It was in October last year when we had initially planned
our Bhutan trip. But then it got cancelled and later I comprehended the
significance of the proverbial reason that is just waiting to be found behind
every little incident in our life. Then the same topic resurfaced again in January
(with someone else) but I later cancelled it rather brutally as I wasn’t happy
with the whole situation. Again, it happened
for a reason. Then finally I called up S and told him that this time we were
going to make this trip happen no matter what and booked the tickets one week
prior to the trip and packed our bags the night before the flight. And guess
what. We were off to Bhutan. The trip did not go as smoothly as our previous
trips. There were numerous glitches, some of them being totally out of our
hands. For example, we couldn’t acquire the permit from the Bhutan Consulate
Office in Calcutta as the particular staff who issued the permits was on leave.
We were quite surprised and wondered how come an entire office depended on the presence
of one person only. We couldn’t fully grasp
the implication of the situation at that moment but later realised it after
getting to know the country and their customs better.

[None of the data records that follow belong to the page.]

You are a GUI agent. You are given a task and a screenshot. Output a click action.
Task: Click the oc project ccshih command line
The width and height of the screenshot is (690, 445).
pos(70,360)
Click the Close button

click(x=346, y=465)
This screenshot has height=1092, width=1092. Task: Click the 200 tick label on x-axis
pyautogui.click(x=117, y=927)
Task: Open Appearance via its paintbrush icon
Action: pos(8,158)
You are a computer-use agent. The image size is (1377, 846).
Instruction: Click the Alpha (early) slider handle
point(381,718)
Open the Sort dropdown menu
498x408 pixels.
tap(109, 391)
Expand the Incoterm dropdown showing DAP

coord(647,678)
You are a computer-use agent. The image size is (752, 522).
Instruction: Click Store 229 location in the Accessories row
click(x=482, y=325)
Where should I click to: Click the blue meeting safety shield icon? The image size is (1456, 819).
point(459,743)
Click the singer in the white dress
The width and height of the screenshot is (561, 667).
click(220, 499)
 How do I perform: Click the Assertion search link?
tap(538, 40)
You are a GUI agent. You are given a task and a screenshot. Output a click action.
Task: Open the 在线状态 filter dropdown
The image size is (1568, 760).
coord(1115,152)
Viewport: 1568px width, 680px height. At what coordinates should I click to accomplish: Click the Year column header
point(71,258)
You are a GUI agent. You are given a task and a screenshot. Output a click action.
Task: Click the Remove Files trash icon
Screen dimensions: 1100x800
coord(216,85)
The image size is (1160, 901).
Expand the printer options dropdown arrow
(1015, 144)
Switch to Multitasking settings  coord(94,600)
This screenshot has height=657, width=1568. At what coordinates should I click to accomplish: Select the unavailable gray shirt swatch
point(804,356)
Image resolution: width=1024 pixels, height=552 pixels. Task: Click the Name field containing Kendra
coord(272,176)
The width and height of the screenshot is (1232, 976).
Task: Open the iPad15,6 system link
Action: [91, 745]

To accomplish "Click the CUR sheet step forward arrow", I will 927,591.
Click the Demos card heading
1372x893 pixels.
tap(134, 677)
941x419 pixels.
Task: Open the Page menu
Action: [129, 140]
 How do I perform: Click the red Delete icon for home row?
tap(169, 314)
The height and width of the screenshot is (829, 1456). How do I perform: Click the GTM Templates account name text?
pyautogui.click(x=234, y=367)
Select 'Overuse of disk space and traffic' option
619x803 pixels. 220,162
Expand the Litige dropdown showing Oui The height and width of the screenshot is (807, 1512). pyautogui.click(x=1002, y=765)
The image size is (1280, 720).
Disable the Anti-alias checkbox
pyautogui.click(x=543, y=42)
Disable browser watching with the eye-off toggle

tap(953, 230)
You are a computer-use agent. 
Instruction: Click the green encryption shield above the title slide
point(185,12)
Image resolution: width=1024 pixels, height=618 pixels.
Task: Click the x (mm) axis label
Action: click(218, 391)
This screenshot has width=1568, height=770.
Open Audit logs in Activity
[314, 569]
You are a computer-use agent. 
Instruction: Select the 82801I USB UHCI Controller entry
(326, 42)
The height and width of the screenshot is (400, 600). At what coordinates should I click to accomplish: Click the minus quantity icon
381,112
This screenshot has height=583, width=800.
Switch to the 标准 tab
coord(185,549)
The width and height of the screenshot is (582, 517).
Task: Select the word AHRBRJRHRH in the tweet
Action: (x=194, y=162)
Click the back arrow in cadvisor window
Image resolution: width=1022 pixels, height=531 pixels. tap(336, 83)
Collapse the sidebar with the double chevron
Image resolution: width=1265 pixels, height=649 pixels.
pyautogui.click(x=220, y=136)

We started our journey on Saturday and since the immigration
office remained closed on the weekends we were forced to spend two nights in
Phuentsholing only. Phuentsholing is the border town of Bhutan with India where
one can enter without having to furnish visa or permit. But in order to proceed further one must get the permit.
Technically speaking, there is really nothing to see in
Phuentsholing. But ‘seeing’ is a phenomenon that often depends solely on whether
one has got the eyes for it. Phuentsholing has plenty little gems scattered all
over it only if you have the knack to find them. From the Buddhist temple in
the park to the taxi stand from where one can see the road has found its way up
towards the mountains, Phuentsholing is a very beautiful little town. On the other
side of the border is, however, hell. Jaigaon is one of the filthiest,
congested and most awful places I have ever seen in my life. The stark contrast
between two towns divided by a mere wall astonished me. This is probably
symbolic and holds true for the two nations as a whole. One is the embodiment
of tranquillity and peace; while the other has got nothing but a lot of chaos
and confusion within her that couldn’t be resolved even after 69 years of much
sought after independence.
The temperature of Phuentsholing seemed to be a little weird
during our short visit. During the daytime it was quite hot and the scorching
sun felt pretty harsh against our skin. However the air would start to cool
down quickly after the sunset and I actually had to wrap around a light jacket
to dinner. On our first night we made the mistake of having dinner at a fancy
restaurant. We ordered rice, chicken and Kewa Ema Datsy, the go to food of
Bhutan, made of Chilly, potato and Cheese. Food was so so. However the serene
ambience was ruined by an ugly Bengali group sitting next to us, conversing
very loudly.
Breakfast wasn't so bad though |
Can you spot the double standard and hypocrisy here? |
What we liked most about Phuentsholing was the little
restaurants cum bars in every nooks and corners of the town. In order to redeem
our sin of wasting money at the fancy restaurant last night we decided to try these
comparatively cheaper and dingier places that looked more like our Indian
version of country liquor dens. They are not like our typical restaurants where
the waiter would come to ask you whether you would like to have mineral water
or normal water. These restaurants have more of a homely feel where you can sit
in a plastic chair just outside the kitchen and the lady of the house would
serve you freshly cooked food along with 11000 Druk Beer; all of them being
100% genuinely Bhutanese. And these dens are a great place to meet and make friends with the locals. By the way, in Bhutan, the Druk Beer 11000 comes in
old Kingfisher beer bottles. Everywhere.
Lunch a la Bhutan |
Bhutanese people drink alcohol like the British drink tea.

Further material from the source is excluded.